> _TO DO_
Report each line of the entries below that has the word "agent" in it.

[DATA — start]

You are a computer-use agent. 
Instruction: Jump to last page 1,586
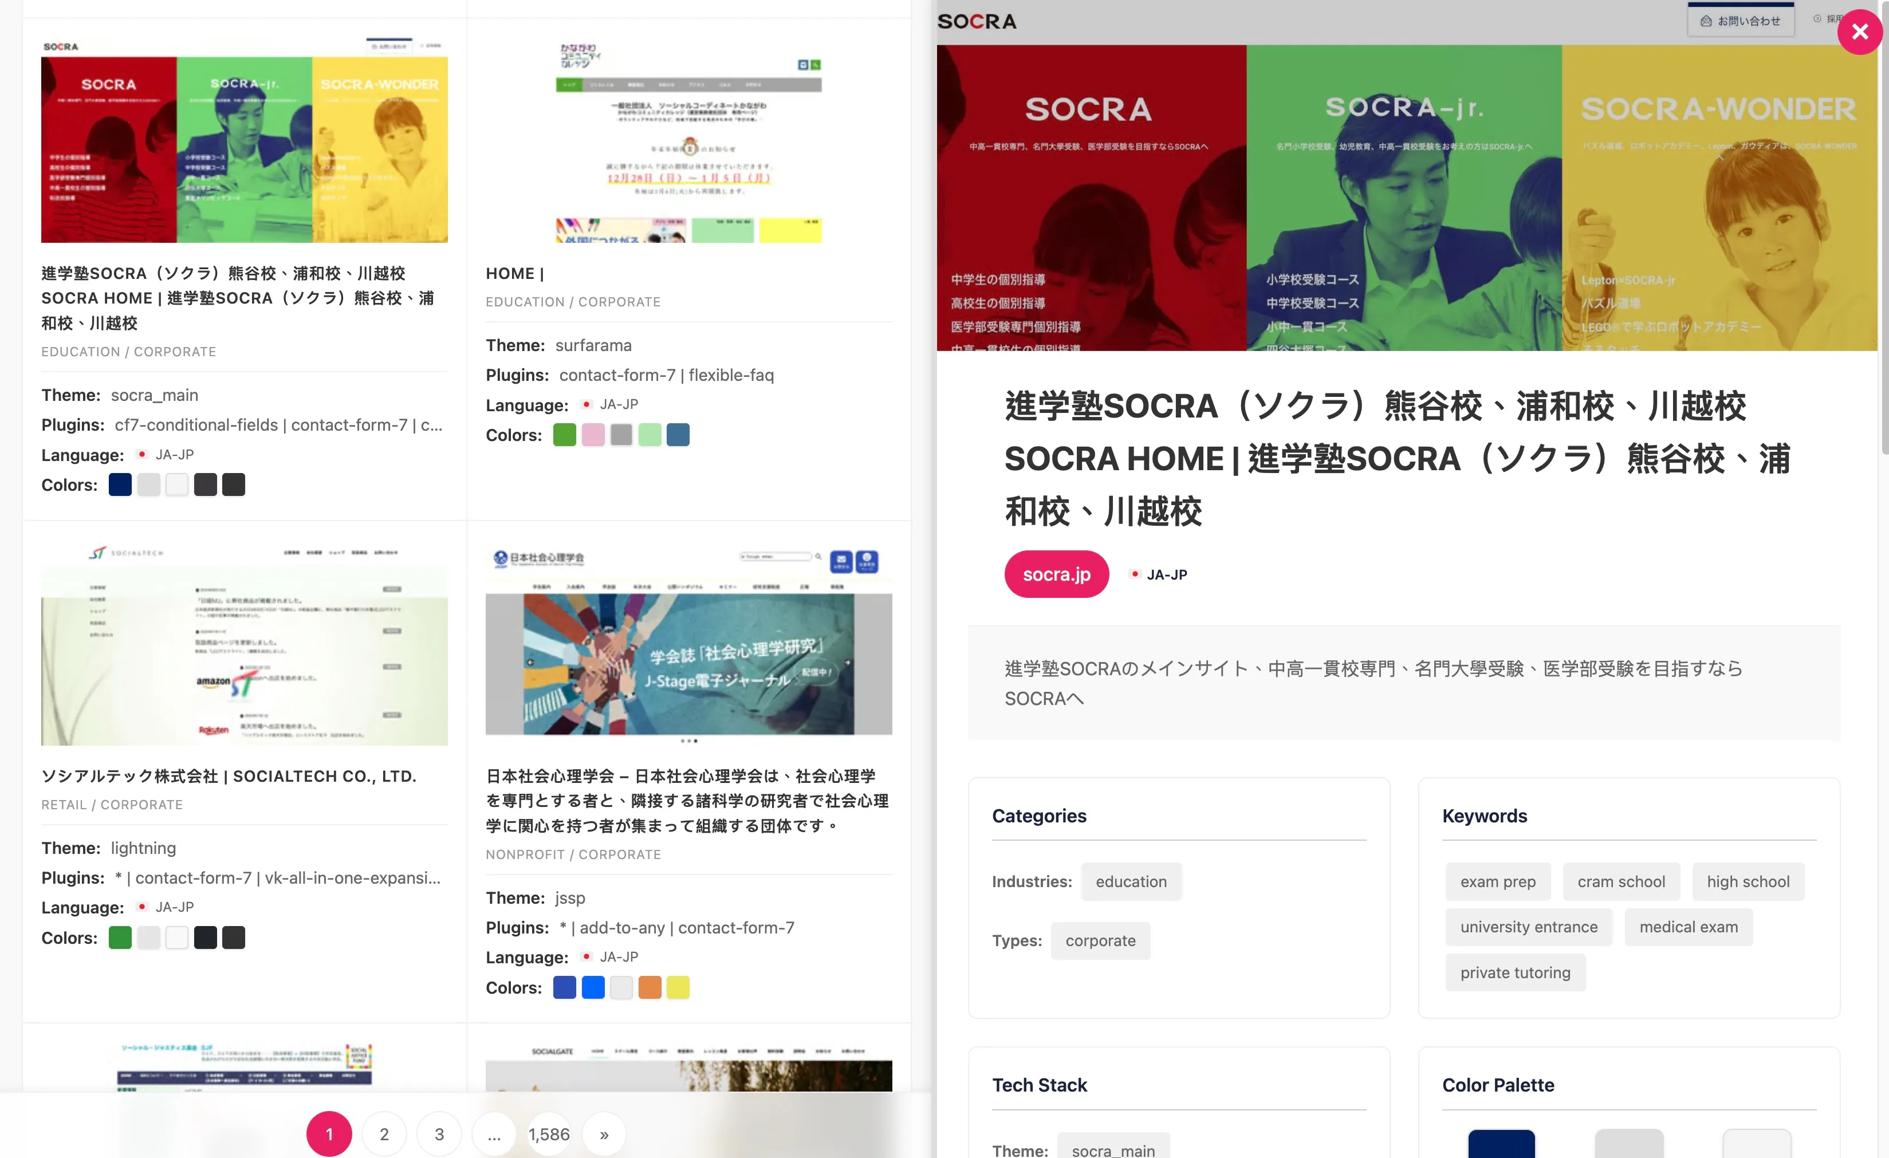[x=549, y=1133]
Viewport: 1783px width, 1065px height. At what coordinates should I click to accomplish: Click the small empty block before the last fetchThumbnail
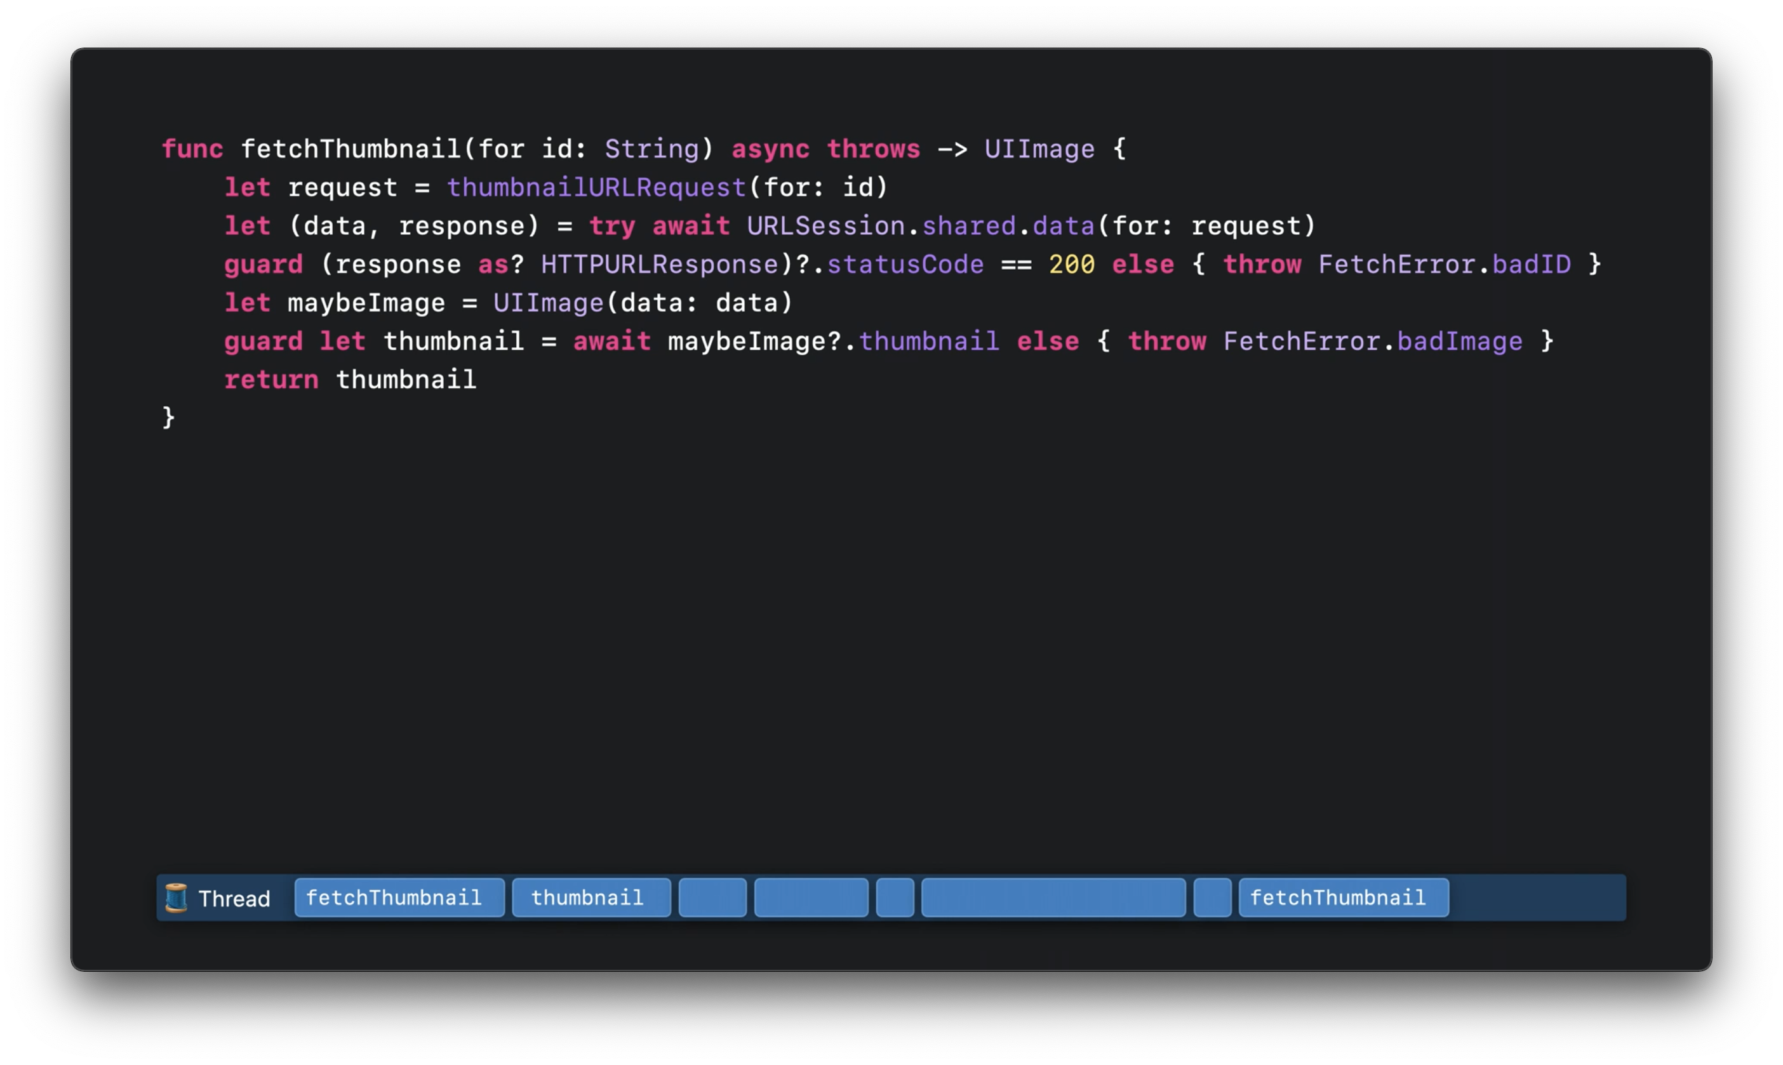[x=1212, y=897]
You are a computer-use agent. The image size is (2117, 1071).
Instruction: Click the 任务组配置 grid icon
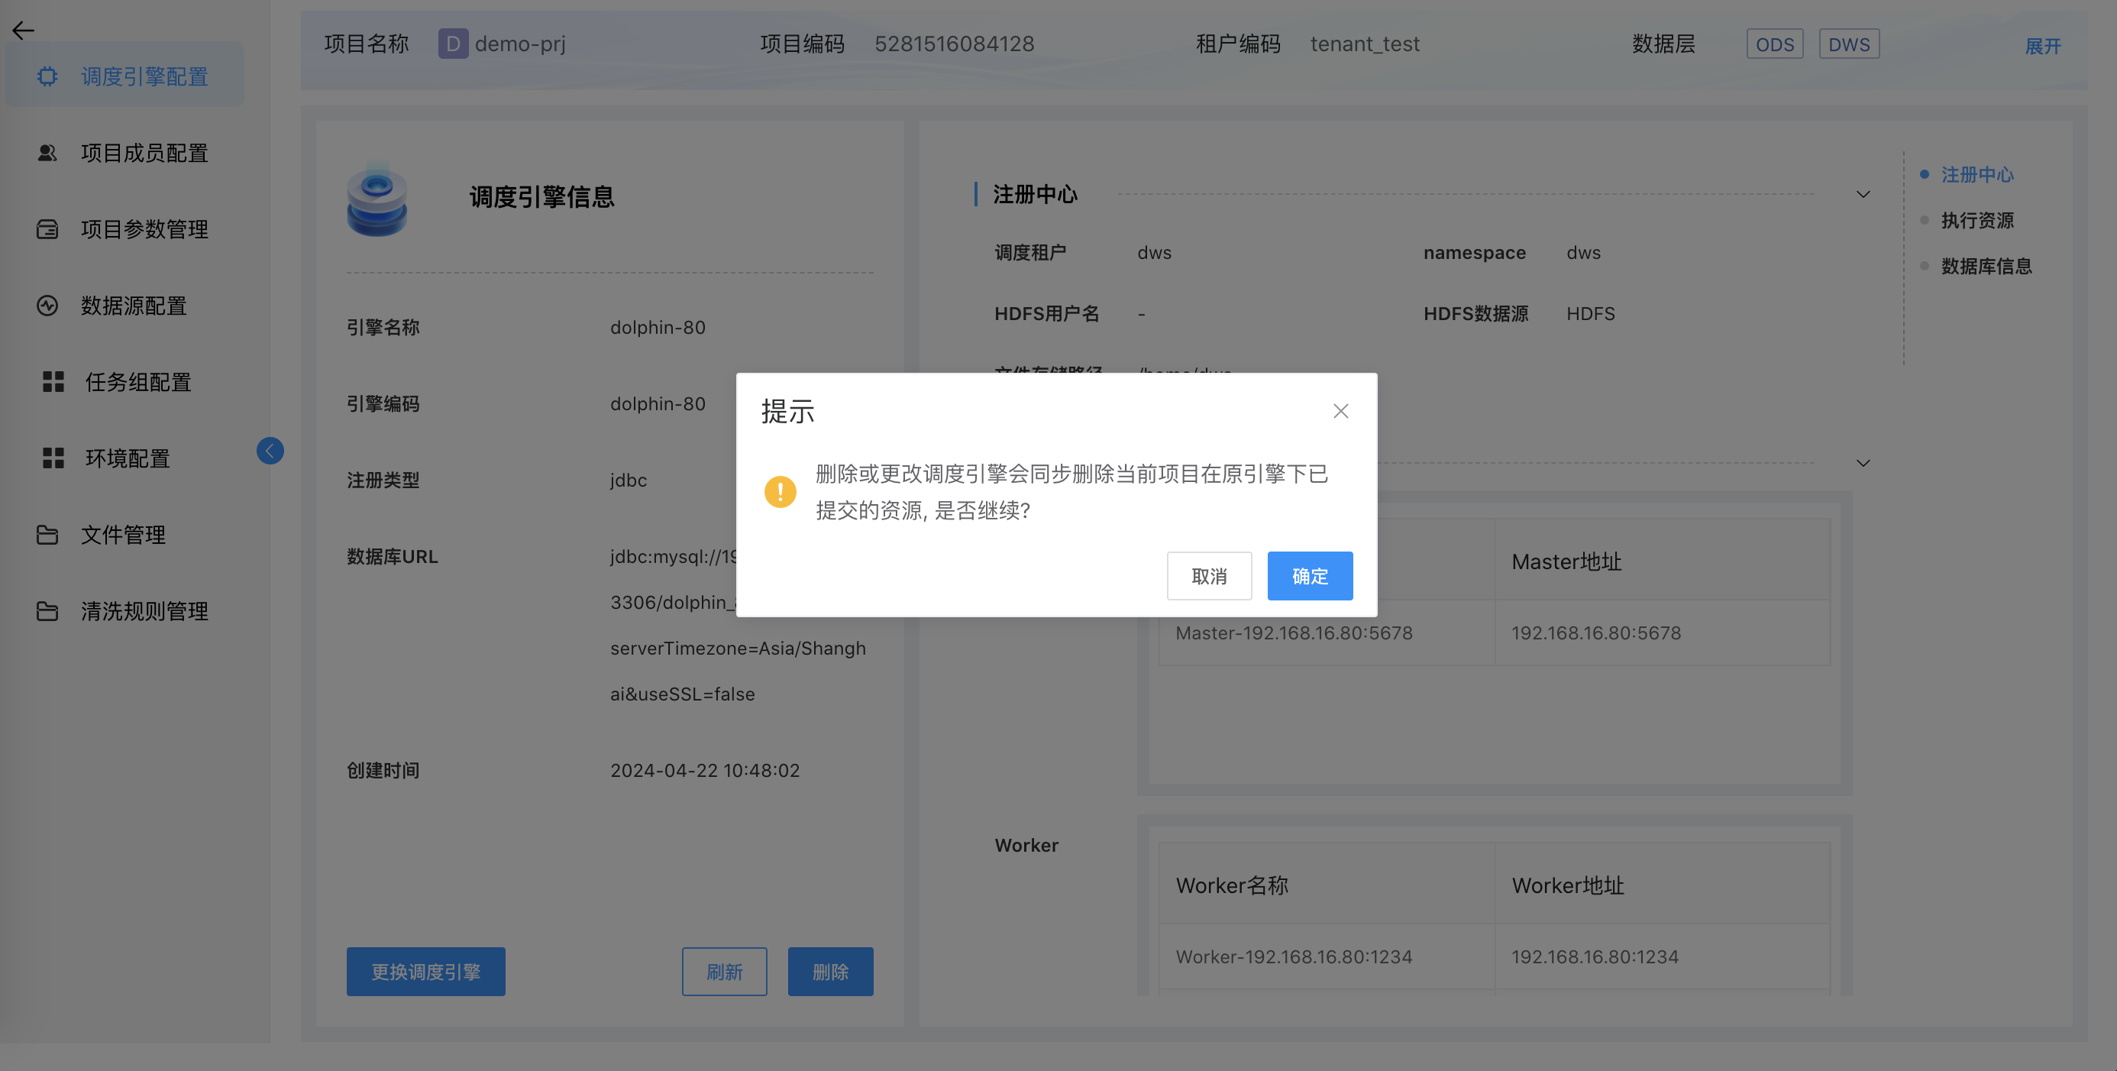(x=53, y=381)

[DATA — finish]

> _SOLUTION TO THIS EXERCISE_
You are a computer-use agent. 
You are a computer-use agent. The image size is (2117, 1071).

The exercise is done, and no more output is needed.